* Source text *
Copy this entry to include/vki/vki-scnums-$(VG_PLATFORM).h.
If you can't find the system call in /usr/include, try looking in the
strace source code (https://github.com/strace/strace). Some syscalls/ioctls
are not defined explicitly, but strace may have already figured it out.
2. Do 'man 2 mysyscallname' to get some idea of what the syscall
does. Note that the actual kernel interface can differ from this,
so you might also want to check a version of the Linux kernel
source.
NOTE: any syscall which has something to do with signals or
threads is probably "special", and needs more careful handling.
Post something to valgrind-developers if you aren't sure.
3. Add a case to the already-huge collection of wrappers in
the coregrind/m_syswrap/syswrap-*.c files.
For each in-memory parameter which is read or written by
the syscall, do one of
PRE_MEM_READ( ... )
PRE_MEM_RASCIIZ( ... )

Records from a data collection

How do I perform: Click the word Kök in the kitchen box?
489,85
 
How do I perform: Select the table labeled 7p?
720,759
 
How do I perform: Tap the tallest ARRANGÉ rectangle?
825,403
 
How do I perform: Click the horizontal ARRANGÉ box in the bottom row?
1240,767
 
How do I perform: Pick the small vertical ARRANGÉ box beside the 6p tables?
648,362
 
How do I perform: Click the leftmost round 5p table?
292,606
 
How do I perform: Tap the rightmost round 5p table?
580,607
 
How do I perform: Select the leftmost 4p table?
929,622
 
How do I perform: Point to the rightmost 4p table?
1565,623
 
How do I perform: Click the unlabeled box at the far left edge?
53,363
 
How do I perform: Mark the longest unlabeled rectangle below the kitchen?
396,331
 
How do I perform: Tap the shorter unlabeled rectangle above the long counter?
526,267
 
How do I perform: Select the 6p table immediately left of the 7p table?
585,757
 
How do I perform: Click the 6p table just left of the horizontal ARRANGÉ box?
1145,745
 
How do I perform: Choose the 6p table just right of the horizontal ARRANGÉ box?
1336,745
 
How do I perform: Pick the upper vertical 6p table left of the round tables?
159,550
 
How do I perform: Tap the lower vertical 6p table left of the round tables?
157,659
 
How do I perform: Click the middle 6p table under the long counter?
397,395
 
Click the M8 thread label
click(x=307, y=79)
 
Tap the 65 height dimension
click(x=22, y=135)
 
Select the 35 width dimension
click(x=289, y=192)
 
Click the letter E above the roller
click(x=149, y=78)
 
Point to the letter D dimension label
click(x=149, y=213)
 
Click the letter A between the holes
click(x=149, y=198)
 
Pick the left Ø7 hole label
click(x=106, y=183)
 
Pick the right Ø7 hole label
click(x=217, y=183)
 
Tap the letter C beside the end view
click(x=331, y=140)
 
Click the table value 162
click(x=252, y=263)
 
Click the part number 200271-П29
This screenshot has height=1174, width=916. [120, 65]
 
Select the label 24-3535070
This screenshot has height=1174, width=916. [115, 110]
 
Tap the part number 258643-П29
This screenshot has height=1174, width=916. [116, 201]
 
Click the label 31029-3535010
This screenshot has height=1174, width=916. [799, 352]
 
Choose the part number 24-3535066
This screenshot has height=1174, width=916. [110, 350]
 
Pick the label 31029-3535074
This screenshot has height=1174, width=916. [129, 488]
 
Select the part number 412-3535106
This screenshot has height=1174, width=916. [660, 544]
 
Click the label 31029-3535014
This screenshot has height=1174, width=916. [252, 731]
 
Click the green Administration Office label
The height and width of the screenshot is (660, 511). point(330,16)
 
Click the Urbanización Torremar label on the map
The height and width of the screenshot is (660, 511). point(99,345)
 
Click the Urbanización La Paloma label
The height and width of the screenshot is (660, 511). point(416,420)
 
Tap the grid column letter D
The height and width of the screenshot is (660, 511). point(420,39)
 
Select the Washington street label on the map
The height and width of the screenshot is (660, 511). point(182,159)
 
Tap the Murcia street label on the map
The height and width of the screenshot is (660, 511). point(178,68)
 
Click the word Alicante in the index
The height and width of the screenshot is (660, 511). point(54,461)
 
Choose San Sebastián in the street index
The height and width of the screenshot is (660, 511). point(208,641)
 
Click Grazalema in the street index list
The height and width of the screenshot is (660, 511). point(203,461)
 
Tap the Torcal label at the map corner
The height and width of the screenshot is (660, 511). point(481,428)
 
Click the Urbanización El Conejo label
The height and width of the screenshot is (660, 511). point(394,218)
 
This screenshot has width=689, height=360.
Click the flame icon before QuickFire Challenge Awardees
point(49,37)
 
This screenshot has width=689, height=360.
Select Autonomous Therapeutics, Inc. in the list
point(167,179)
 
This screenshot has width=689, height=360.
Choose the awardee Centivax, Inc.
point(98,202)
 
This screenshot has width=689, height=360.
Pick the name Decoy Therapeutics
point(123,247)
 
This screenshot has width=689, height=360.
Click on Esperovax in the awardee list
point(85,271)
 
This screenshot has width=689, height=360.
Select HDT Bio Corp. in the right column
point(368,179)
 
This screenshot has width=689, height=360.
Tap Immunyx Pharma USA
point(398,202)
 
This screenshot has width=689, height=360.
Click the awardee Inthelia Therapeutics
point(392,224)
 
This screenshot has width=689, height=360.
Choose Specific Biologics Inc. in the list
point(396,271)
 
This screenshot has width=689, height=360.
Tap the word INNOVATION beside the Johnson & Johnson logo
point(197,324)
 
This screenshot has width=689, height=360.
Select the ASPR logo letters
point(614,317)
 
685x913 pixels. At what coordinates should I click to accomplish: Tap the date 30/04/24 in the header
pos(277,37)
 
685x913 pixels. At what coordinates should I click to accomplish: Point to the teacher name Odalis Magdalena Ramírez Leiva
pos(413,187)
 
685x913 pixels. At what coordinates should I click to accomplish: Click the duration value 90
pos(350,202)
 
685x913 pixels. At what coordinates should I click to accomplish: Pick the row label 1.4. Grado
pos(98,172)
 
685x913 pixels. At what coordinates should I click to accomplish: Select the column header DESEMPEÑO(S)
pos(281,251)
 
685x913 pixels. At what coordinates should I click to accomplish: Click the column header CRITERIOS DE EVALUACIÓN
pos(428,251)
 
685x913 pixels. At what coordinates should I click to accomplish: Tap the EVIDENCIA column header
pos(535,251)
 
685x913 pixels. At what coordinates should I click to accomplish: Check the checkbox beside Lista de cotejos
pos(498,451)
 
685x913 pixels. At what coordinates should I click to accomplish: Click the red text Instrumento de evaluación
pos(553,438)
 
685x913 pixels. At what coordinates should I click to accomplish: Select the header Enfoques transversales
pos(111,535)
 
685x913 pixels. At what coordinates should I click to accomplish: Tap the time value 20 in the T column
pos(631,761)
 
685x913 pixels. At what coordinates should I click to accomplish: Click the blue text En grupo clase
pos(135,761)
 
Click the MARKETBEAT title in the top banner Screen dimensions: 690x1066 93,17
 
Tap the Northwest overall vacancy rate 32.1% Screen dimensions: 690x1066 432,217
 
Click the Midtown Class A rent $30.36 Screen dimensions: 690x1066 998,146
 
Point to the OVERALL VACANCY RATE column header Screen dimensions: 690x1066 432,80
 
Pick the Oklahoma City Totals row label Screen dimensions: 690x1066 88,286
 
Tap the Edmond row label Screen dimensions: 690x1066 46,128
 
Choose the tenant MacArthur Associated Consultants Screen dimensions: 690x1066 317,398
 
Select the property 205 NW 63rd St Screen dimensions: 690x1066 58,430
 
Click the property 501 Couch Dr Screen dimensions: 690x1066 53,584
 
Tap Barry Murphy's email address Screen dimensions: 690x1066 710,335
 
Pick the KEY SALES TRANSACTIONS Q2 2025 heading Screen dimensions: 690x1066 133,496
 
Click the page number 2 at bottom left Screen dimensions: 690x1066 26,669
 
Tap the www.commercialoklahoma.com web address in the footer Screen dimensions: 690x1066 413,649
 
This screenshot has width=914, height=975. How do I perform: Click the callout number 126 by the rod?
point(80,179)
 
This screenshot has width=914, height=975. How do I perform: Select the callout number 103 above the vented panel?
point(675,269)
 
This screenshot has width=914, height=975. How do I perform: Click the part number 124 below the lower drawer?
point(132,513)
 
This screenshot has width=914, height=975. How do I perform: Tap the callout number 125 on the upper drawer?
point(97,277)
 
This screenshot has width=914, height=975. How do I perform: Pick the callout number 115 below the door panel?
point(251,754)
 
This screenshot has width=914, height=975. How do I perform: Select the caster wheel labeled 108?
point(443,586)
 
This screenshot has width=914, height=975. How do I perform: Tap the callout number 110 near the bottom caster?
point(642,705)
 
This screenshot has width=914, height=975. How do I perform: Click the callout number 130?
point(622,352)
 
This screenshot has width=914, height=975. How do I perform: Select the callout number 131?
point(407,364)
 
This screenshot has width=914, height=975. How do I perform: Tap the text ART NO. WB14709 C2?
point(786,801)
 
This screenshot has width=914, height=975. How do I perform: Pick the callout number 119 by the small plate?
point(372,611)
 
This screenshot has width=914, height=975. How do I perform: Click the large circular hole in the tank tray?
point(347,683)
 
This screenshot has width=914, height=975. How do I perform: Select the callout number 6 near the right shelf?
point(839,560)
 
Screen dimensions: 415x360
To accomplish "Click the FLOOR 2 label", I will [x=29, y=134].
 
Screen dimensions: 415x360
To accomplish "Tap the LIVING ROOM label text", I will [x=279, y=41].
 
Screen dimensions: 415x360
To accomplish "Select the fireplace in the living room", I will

* Written problem *
Answer from the syscall notes:
(a) Where should you look if you can't find the system call in /usr/include?
(b) What kind of syscall is probably "special" and needs more careful handling?
(c) In which files do you add a case to the collection of wrappers?

* Expected output *
(a) In the strace source code (https://github.com/strace/strace).
(b) Any syscall that has something to do with signals or threads.
(c) In the coregrind/m_syswrap/syswrap-*.c files.